EXTRACTED TEXT:

The book published, the Sireniacal Gentlemen took off their coats and took up their battledores. Their gibes and quirks are all printed in my edition, and are better reading than the book itself. Coryat was a cockscomb and scorned a straight sentence. A rule of his was: "Never use one adjective if three will do." So far as I know he was the first Englishman who travelled for the fun or the glory of the thing, unless Fynes Moryson anticipated him in those also, as he certainly did in travelling and writing about it. But I think it more probable that Moryson went abroad to improve his mind. I don't think Coryat had any notion of that. Foppery may have moved him, vanity perhaps; in any case there can be no comparison between them. Moryson is thorough, Coryat is not. Moryson is often dull, Coryat seldom. Moryson was a student, Coryat a cockscomb. Moryson was a plain man, Coryat a euphuist of the first water. I haven't the least doubt but that Shakespeare met him at the Mermaid--he called himself a friend of Ben Jonson's--and took the best of him. You will find him in Love's Labour's Lost as well as in All's Well. For a foretaste of his quality take a small portion of his first sentence, the whole of which fills a page: "I was imbarked at Dover, about tenne of the clocke in the morning, the fourteenth of May 1608, and arrived at Calais ... about five of the clocke in the afternoone, after I had varnished the exterior parts of the ship with the excrementall ebullitions of my tumultuous stomach...." There is more about it, but that will do. Shakespeare can never have missed such a man as that.

Coryat's abiding sensation throughout his travels was astonishment, not at the things which he saw, but rather that he from Odcombe in Somerset should be seeing them. He can never get over it. Here am I, Odcombian Tom, face to face with Amiens Cathedral, with the tombs of the kings at Saint Denis, at Fountaine Beleau cheek by jowl with Henri IV., crossing in a litter the "stupendious" Mont Cenis, pacing the Duomo of Milan, disputing with a Turk in Lyons, with a Jew in Padua, to the detriment of their religions, "swimming" in a gondola on the Grand Canal: here I am, and now what about it? There is always an imported flavour of Odcombe about it. He brings it with him and sprinkles it like scent. He is careful at every stage of his journey to give you the mileage from his own door; his measure of a city's quality is its worth to him as a gift were Odcombe the alternative. Few cities indeed survive the test. Mantua stood a fair chance. "That most sweet Paradise, that domicilium Venerum et Charitum," did so ravish his senses and tickle his spirits, he says, that he would desire to live there and spend the remainder of his days "in some divine meditations among the sacred Muses," but for two things, "their grosse idolatry and superstitious ceremonies, which I detest, and the love of Odcombe in Somersetshire, which is so deare unto me that I preferre the very smoak thereof before the fire of all other places under the sunne." So much for Mantua; but Venice, before whose "incomparable and most decantated majestie" his pen faints--Venice beats Odcombe, or something very much like it. He decides that should "foure of the richest mannors of Somersetshire" have been offered him if he would have undertaken not to see Venice, he would have gone without the manors. Odcombe, you see, is not put in question here. He was afraid to risk it.

PROBLEMS:
[1] Answer these from the essay on Coryat, one answer a line, marked to match:
(a) On what date does Coryat say he embarked at Dover?
(b) In which two Shakespeare plays does the writer say Coryat can be found?
(c) What two things kept Coryat from wishing to spend his remaining days in Mantua?
[2] Apart from Coryat himself, list every person the essay on Coryat mentions by name.
[3] Write the next part of the essay on Coryat, starting after its final sentence.

DATA ENTRIES:
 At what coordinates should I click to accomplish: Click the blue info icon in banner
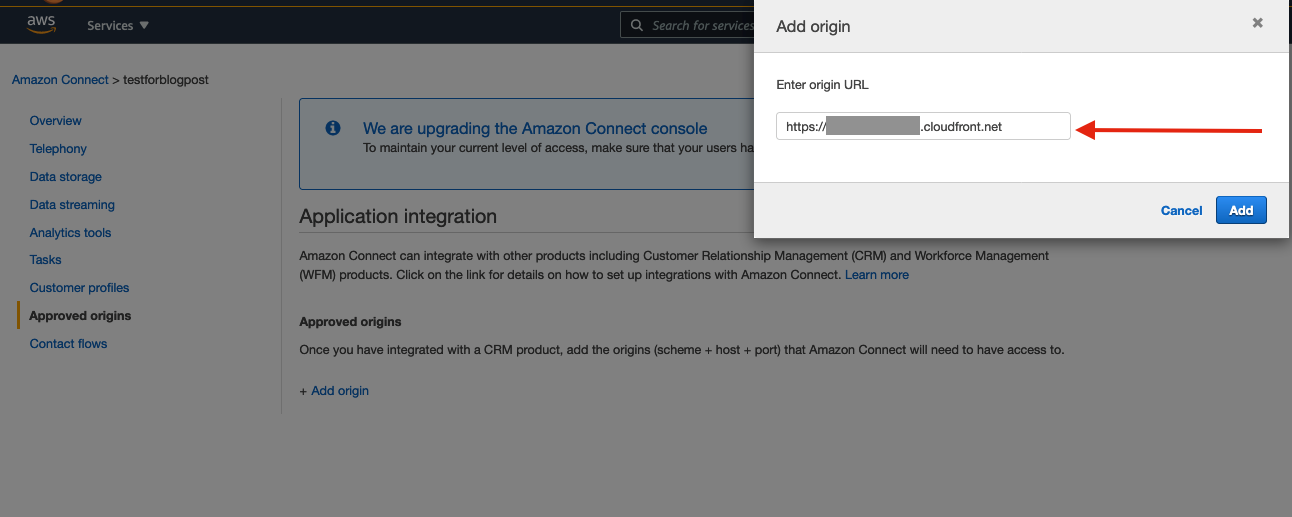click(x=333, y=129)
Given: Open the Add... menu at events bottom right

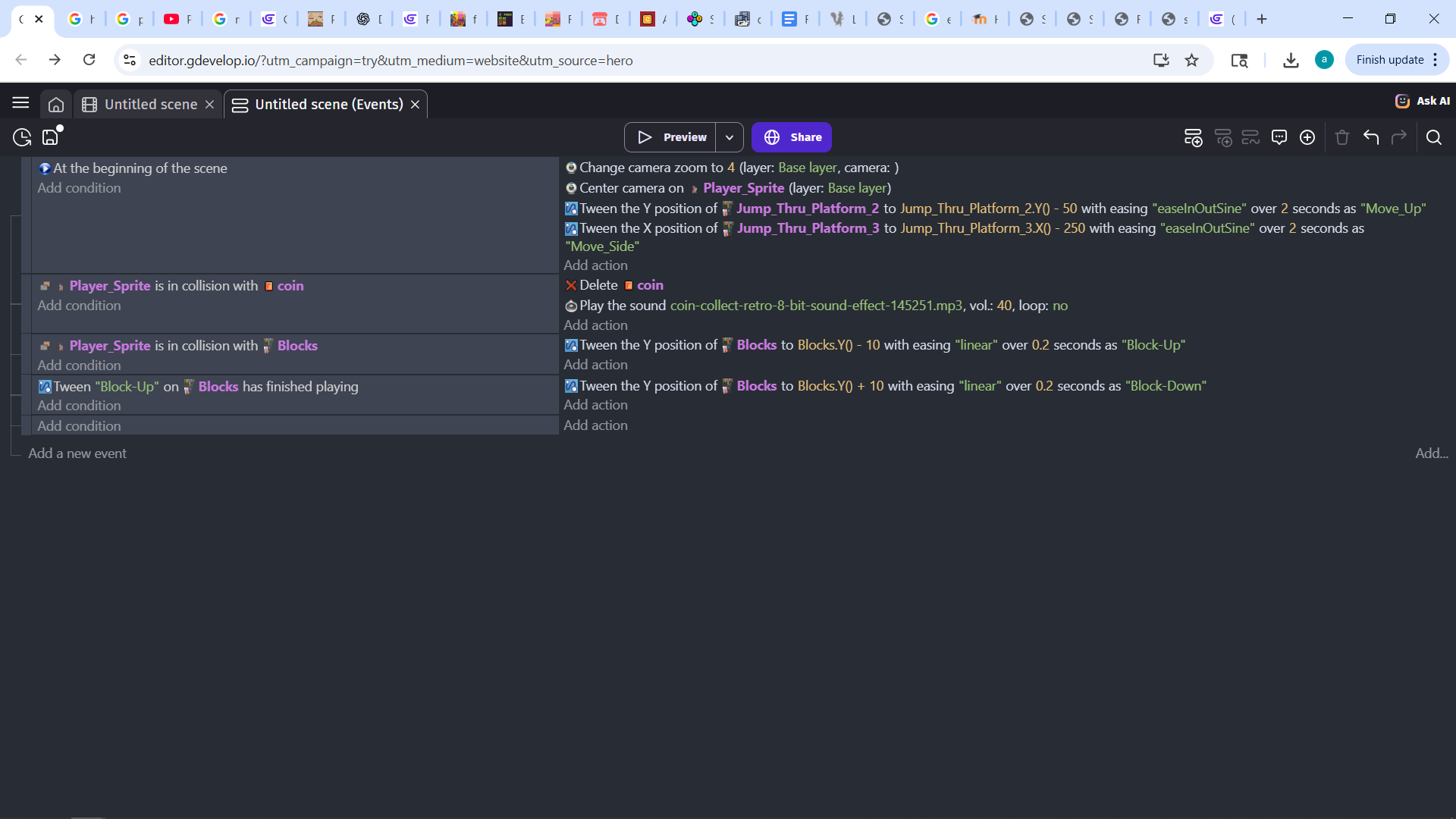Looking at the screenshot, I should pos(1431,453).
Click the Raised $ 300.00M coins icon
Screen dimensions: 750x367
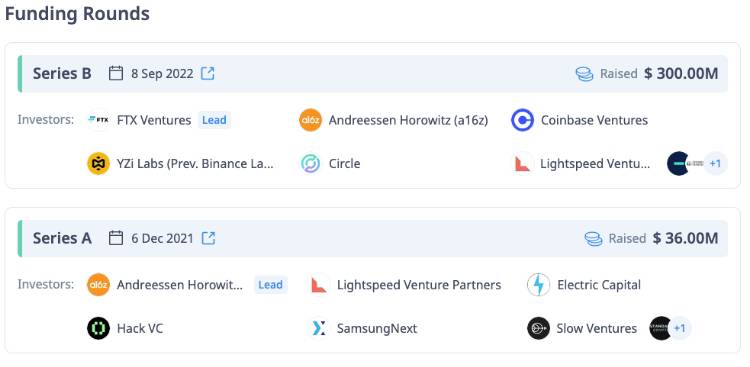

RESULTS IN ORDER:
[1]
(a) The fourteenth of May 1608.
(b) Love's Labour's Lost and All's Well.
(c) The "grosse idolatry and superstitious ceremonies" there, and his love of Odcombe in Somersetshire.

[2]
Fynes Moryson
Shakespeare
Ben Jonson
Henri IV

[3]
When he came home he hung up his pair of shoes in the chancel of Odcombe Church, and they may be there to this day for all I know.

The Sireniacal Gentlemen made great sport of him.

If any aske in verse what soar I at?
My Muse replies The praise of Coryat----

so John Gyfford begins,

A work that will eternise thee till God come
And for thy sake the famous parish Odcombe----

so George Sydenham ends. Ben Jonson is not represented at the revels, and Inigo Jones lets his high spirits run away with him beyond the bounds of modern printing. Donne is not at his best:

Lo, here's a man worthy indeed to travell
Fat Libian plaines, strangest China's gravell;
For Europe well hath seen him stirre his stumpes,
Turning his double shoes to simple pumpes.

--the wit of which escapes me. Better is the conceit of

What had he done, had he e'er hugged th' ocean
With swimming Drake or famous Magelan,
And kiss'd that unturn'd cheeke of our old mother,
Since so our Europe's world he can discover?

The "unturn'd cheeke of our old mother!" The New World should be pleased with that.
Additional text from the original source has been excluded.